Where in the material does the word "Windows" appear? Copy each line that has it.

### DATASET EXTRACT
================================
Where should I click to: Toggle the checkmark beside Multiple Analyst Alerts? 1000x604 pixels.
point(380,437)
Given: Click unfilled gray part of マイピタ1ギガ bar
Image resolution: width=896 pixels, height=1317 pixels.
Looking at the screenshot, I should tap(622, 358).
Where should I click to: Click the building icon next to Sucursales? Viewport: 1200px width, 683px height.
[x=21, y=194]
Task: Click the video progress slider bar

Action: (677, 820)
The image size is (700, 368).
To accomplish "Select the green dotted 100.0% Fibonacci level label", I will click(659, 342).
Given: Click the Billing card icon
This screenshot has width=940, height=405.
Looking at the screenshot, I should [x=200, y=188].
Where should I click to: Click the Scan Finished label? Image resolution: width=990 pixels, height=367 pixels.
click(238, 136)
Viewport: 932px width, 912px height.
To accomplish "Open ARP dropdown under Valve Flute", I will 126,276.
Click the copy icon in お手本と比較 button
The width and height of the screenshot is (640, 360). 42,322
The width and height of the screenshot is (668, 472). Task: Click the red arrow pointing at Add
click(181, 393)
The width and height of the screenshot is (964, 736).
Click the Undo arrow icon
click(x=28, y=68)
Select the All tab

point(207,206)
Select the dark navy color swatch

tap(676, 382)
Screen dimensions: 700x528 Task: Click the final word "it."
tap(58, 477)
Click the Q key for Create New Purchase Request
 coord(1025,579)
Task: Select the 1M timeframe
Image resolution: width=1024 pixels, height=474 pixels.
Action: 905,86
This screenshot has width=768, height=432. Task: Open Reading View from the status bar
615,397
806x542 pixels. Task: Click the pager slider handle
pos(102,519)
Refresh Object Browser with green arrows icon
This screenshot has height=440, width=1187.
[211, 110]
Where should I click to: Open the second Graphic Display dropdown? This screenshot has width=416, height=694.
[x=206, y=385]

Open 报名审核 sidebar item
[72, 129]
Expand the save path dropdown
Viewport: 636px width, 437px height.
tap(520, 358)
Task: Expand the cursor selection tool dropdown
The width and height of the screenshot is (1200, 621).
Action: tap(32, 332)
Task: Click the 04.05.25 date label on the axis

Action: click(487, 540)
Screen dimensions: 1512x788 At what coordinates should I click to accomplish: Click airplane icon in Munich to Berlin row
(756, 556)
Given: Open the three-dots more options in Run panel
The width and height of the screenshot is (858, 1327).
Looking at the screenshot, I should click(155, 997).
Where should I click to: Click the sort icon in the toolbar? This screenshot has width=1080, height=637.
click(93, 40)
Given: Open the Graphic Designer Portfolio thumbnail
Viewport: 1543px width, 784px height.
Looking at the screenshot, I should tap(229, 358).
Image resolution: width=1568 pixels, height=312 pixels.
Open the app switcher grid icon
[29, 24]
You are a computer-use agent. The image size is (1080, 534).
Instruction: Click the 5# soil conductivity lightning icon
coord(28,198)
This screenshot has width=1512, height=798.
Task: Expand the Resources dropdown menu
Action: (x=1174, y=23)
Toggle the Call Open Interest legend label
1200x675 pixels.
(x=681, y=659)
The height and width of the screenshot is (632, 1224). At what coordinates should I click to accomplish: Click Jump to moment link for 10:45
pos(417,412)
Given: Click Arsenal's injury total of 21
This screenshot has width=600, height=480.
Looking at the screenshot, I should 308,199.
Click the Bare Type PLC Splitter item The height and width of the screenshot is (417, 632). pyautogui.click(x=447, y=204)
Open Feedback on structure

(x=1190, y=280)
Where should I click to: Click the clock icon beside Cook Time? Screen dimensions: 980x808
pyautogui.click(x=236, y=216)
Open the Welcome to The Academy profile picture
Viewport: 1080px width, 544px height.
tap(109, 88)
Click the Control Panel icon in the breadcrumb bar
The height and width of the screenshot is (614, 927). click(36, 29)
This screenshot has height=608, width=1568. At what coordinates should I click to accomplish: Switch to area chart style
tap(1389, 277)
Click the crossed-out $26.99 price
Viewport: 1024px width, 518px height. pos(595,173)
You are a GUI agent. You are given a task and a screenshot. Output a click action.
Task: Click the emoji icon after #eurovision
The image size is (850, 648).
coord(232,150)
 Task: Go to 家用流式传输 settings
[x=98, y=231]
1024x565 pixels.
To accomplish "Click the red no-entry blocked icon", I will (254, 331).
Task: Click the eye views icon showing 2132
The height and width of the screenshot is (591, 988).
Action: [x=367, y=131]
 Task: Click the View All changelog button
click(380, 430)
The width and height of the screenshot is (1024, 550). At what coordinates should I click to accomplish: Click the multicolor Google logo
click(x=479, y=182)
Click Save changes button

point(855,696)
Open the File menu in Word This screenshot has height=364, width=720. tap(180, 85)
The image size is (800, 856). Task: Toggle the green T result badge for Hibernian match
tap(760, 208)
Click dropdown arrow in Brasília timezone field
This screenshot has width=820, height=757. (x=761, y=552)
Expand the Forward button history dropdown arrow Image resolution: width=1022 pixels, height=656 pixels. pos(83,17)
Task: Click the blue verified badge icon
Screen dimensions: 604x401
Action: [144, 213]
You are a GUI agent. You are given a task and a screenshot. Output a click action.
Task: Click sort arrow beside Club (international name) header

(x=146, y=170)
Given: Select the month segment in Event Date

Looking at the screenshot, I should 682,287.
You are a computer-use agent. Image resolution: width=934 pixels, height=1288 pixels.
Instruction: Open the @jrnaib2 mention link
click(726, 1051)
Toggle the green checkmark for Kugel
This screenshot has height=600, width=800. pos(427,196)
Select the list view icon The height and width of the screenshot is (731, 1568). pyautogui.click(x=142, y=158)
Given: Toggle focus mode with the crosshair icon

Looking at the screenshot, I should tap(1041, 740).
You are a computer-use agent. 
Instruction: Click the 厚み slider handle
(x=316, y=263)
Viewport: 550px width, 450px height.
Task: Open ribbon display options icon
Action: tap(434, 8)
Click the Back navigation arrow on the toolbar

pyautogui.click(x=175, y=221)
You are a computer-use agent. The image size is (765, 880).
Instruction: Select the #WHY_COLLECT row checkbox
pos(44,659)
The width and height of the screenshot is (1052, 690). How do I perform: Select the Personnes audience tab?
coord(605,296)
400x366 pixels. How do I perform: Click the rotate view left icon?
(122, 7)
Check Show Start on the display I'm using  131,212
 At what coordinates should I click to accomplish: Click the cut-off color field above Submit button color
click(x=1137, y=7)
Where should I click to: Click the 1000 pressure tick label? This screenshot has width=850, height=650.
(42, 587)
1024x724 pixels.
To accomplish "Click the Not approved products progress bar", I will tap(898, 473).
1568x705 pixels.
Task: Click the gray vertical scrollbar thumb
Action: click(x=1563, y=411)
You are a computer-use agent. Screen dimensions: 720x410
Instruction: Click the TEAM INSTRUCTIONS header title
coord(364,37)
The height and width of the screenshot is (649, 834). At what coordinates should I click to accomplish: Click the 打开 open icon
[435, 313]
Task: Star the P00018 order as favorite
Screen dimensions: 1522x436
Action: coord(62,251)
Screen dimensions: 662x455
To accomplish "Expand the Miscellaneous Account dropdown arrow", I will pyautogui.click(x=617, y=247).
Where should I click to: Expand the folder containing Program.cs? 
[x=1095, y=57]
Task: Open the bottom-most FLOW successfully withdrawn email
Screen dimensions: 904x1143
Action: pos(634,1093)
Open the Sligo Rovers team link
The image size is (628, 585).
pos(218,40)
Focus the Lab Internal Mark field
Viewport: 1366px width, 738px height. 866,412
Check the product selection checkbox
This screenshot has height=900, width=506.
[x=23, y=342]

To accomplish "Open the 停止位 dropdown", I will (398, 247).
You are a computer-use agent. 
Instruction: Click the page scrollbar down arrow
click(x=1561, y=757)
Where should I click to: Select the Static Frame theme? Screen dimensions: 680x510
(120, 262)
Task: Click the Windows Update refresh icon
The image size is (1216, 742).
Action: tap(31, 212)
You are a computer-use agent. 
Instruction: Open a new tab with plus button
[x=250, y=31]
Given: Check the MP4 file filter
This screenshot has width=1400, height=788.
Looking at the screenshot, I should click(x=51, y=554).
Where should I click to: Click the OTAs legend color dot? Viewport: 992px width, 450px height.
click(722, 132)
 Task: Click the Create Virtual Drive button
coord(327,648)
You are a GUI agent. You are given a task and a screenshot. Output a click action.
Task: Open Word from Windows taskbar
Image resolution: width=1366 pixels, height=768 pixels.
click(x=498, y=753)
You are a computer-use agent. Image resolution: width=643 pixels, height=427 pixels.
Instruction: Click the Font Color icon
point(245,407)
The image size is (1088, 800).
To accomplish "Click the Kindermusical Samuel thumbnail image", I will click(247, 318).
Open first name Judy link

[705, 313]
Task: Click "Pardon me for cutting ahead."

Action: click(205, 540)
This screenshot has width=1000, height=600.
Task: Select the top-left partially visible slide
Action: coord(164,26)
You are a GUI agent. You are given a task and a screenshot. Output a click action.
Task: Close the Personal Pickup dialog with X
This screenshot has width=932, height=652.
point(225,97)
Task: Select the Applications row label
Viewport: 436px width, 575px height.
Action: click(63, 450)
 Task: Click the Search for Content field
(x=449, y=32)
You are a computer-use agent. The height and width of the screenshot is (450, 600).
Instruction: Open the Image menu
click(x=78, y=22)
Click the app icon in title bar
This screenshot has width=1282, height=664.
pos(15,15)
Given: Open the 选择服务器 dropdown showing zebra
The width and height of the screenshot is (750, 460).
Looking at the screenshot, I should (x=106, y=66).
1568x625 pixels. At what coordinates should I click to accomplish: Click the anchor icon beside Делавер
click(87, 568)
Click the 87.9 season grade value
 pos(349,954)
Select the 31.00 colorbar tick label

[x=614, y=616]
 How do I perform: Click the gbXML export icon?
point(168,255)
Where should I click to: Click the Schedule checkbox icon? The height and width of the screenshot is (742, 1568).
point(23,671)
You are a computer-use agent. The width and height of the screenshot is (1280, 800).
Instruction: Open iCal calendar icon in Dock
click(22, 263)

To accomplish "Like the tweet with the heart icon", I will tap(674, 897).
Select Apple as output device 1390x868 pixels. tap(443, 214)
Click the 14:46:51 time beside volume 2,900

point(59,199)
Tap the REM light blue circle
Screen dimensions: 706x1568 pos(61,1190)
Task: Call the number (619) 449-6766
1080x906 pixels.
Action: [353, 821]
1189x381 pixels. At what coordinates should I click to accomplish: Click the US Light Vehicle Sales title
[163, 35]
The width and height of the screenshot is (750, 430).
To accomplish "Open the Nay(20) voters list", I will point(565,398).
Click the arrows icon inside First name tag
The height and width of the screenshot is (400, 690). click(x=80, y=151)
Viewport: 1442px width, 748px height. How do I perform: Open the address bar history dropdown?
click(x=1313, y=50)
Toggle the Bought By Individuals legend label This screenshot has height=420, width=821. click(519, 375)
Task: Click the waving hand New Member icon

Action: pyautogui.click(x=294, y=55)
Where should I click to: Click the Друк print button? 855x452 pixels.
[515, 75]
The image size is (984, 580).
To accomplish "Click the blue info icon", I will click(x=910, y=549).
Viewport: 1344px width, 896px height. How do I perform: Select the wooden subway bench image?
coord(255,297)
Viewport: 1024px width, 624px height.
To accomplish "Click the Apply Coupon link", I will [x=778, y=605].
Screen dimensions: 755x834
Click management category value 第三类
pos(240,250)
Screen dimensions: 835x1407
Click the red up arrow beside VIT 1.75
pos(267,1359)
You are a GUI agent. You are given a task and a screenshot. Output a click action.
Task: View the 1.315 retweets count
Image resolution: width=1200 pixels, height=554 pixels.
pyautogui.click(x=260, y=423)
================================
### EXERCISE RESPONSE
Task: Click the Windows Update refresh icon
Task: Open Word from Windows taskbar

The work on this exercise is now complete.